I don't doubt that the availability of welfare disincentivizes some American blacks (and others) toward education and employment. However, any plan to limit/eliminate/refocus welfare must consider the fact that our economy has long term structural unemployment. Whatever is done with welfare isn't going to create jobs. It stands to reason that we must first ensure that jobs are available for every adult able to work - a state of affairs which does not exist in any first world nation - before we can talk about limiting the safety net. You can re-train people all you want. Some of these people may even find jobs. They'll just displace others. Economic change has to come before welfare change, and to be honest, I'm not so sure what form that will take.
Not to mention state benefits. Minnesota has historically been among the most generous states in America when it comes to such benefits, and has been rewarded by attracting the unemployable from the rest of the upper midwest.
Narrow view here. Who creates the jobs? People. Jobs don't need to be "created" for those on welfare roles when anyone can create their own job. America has lost it's drive for small business and having citizen working to better themselves, their families, and their communities. Everyone wants either a handout, and those that claim they don't want a handout still at least want someone else to hand them a job on a silver platter. It is still part of the same mentality of entitlement and enabling. Some of the wealthiest and successful people are completely self made. That was the original American dream.

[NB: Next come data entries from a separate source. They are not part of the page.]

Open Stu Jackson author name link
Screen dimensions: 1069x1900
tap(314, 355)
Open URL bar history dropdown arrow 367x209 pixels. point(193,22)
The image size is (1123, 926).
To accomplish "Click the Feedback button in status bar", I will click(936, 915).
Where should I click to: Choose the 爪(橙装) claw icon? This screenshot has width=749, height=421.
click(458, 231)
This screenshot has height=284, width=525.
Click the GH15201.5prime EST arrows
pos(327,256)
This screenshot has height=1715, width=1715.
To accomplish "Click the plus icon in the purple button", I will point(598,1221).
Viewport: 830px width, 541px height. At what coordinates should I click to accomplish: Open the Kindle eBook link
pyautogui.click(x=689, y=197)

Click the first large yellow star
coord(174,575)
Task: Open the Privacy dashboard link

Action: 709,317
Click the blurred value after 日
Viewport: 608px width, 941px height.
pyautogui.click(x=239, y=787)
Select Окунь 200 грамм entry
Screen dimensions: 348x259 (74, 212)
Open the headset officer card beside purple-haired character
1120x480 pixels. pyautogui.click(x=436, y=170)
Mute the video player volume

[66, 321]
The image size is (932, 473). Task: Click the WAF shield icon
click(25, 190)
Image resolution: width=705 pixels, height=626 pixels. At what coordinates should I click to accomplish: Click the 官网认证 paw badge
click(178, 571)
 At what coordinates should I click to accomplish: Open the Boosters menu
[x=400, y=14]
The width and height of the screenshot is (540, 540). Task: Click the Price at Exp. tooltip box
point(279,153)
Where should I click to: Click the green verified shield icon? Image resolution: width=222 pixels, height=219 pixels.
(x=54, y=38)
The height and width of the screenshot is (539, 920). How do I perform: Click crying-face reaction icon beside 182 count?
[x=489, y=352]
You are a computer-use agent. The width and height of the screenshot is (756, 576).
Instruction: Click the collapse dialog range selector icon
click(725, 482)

That even a person with little money, little education, but the right drive could succeed if they applied themselves. The ability to succeed in that way hasn't changed, but too many have taken the easier way out.
How to instill that drive again into people that don't want to hear that is a bit mind boggling.
Your right. Where are the apple carts, the pencil sellers these days.w
If they're unemployable then you intend for them to die, since you want to eliminate their benefits. Well, I seem to have underestimated you. That would solve the problem. Well played.
I do think that expanding the schools disciplinary abilities and combining that with mandatory attendance to receive aid would help. A free education doesn't seem to be well valued but I think we'd see fewer attendance issues (generally huge issues in poor areas) if they didn't get money when they didn't show up for school
If they're unemployable then you intend for them to die, since you want to eliminate their benefits. Well, I seem to have underestimated you. That would solve the problem. Well played.
I don't understand how that's possible since one of the big tenents of the Welfare reform that Clinton inacted with the helping hand of the Repubs was to limit lifetime benifits.
This guy is taking P&N trolling to a whole new level. Bravo.